So much for binarization. We now have a black-and-white image where the text becomes readable because the color background (if any) was removed.
But that doesn’t mean that the entire image has to be submitted to the OCR process. A scan may contain, say, a big title, several text columns, photos, a table and a footer. In any case, indicating several text windows is mandatory whenever a text is arranged in columns.
How do you indicate the zones of interest to be recognized on the scanned page? There are varying methods of zoning images: automatic page analysis, manual windowing and the use of fixed layouts.
Page analysis does the job for you: the text windows, the graphics (photos, logos, artwork etc.) and tables are detected and sorted automatically.
With manual windowing, the user indicates which zones he wants to capture. You can draw rectangular and polygonal windows on a displayed image to indicate which text and table zones you want to recognize and which graphics you want to save.
You can also take the middle road: have the system detect the various blocks, then intervene to edit the zoning results by excluding certain blocks or columns from recognition, changing the sort order etc.
Finally, OCR software allows you to store specific zoning templates for future use.

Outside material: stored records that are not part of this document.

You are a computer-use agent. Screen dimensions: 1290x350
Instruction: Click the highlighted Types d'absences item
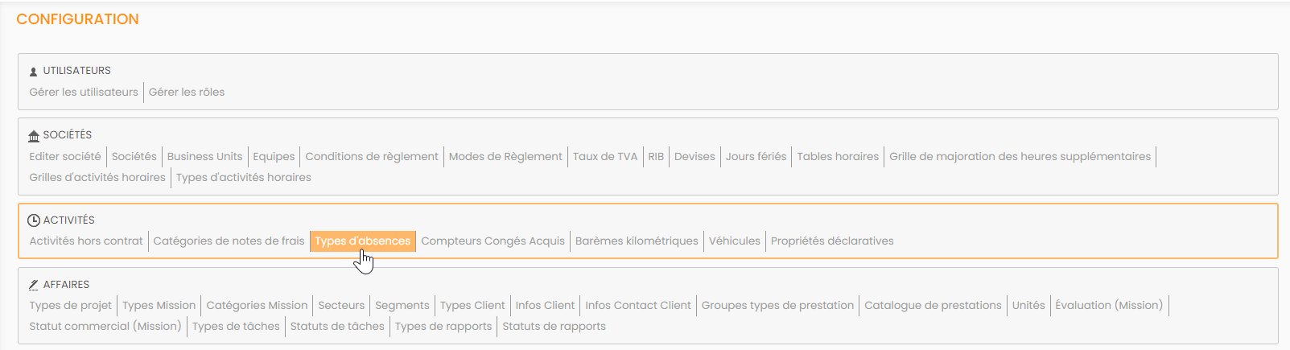pyautogui.click(x=362, y=241)
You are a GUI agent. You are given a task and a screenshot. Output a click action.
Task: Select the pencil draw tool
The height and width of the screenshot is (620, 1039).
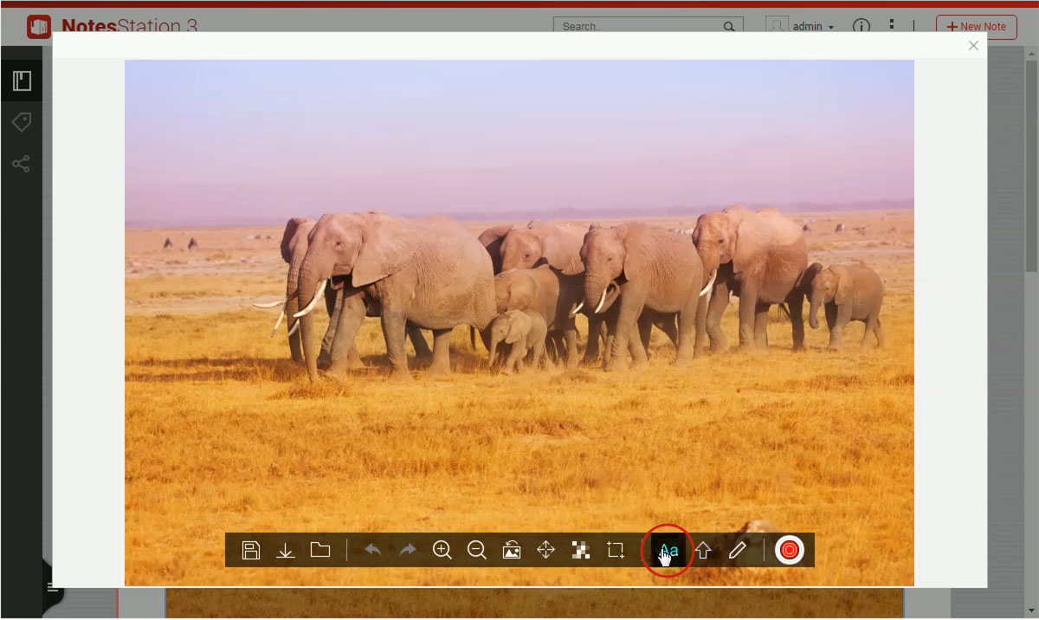tap(737, 550)
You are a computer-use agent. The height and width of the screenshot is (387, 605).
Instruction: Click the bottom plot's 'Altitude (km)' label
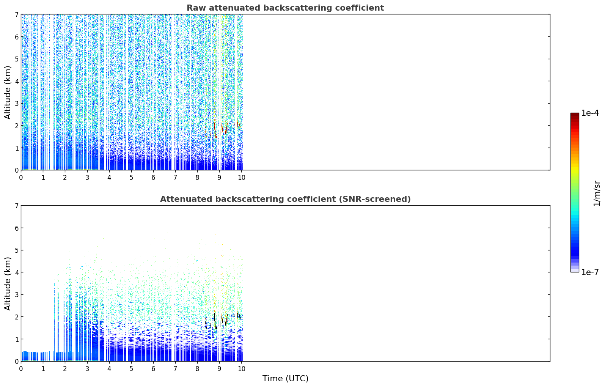point(8,283)
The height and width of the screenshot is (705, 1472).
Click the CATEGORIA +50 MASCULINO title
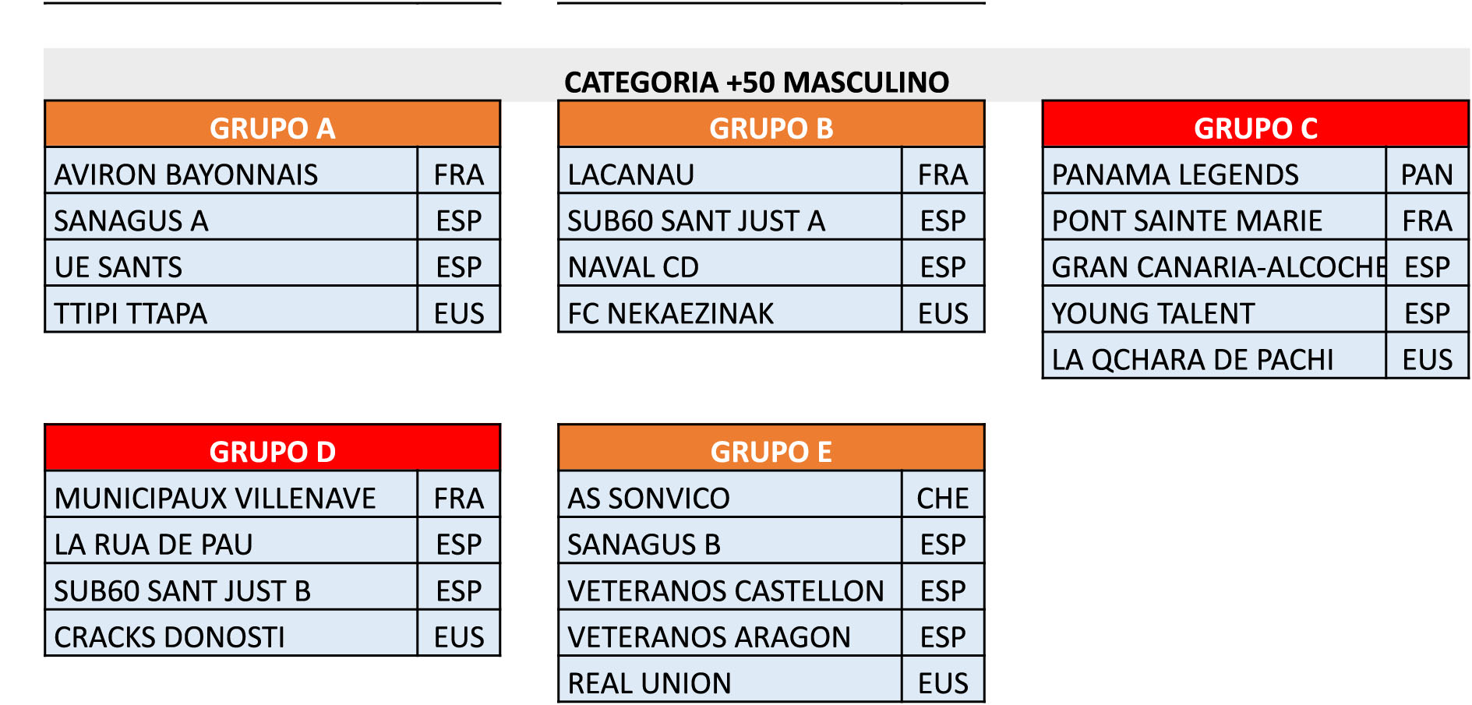tap(756, 82)
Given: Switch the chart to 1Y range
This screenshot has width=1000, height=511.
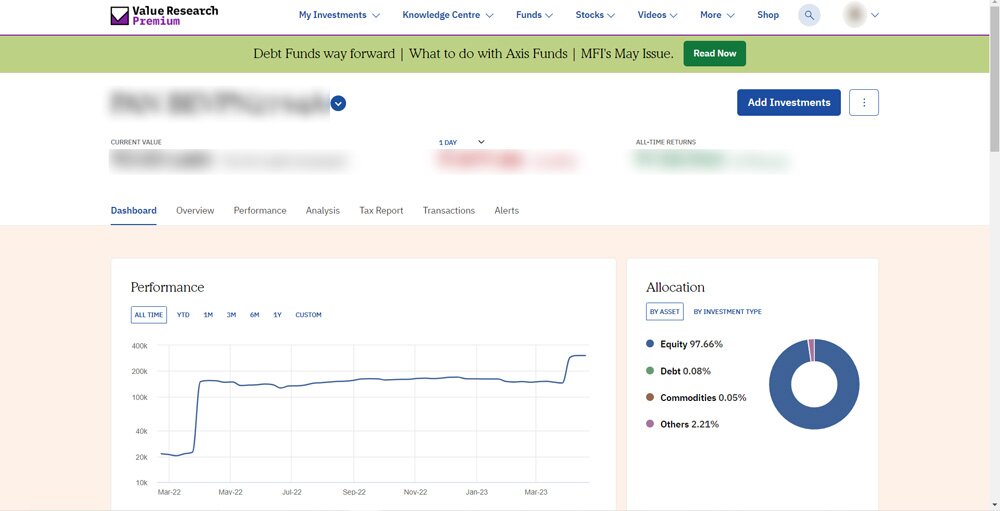Looking at the screenshot, I should (x=277, y=315).
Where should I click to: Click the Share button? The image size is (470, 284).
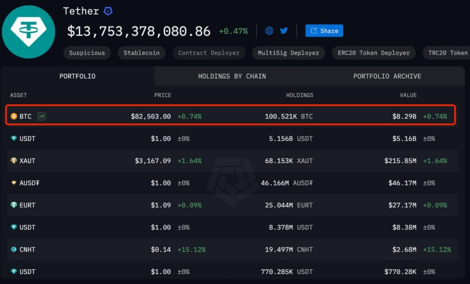click(x=324, y=30)
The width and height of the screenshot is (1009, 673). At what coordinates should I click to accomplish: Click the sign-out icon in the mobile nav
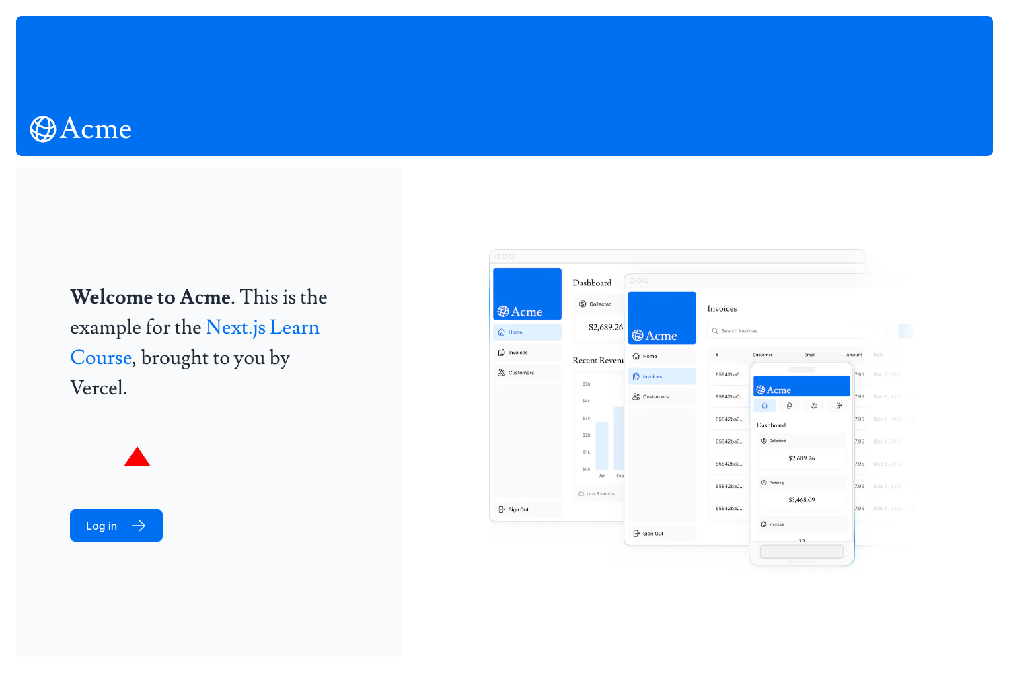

Such predefined window structures are particularly useful when documents with a similar page layout are recognized. When you scan the pages of a book, a zoning template comes in handy: you frame the actual text, excluding the headers and footers that indicate the chapter, page number, publication, possibly even the black borders generated by your scanner etc.
Page decomposition is the process whereby advanced OCR software breaks a page up in text blocks, graphics and tables — the zone types may vary per OCR package. That can be done manually and automatically.
In the latter case, we speak of “page analysis”. Page analysis implies that the various blocks as occur on a scanned page are detected and sorted by the software, not by the user. Ideally speaking, intelligent routines detect which zones contain text, which zones contain graphics and which contain tables.
Page analysis is particularly useful when columnized texts and documents with a complex page layout are recognized, because the user avoids all the more work when it comes to indicating the zones of interest.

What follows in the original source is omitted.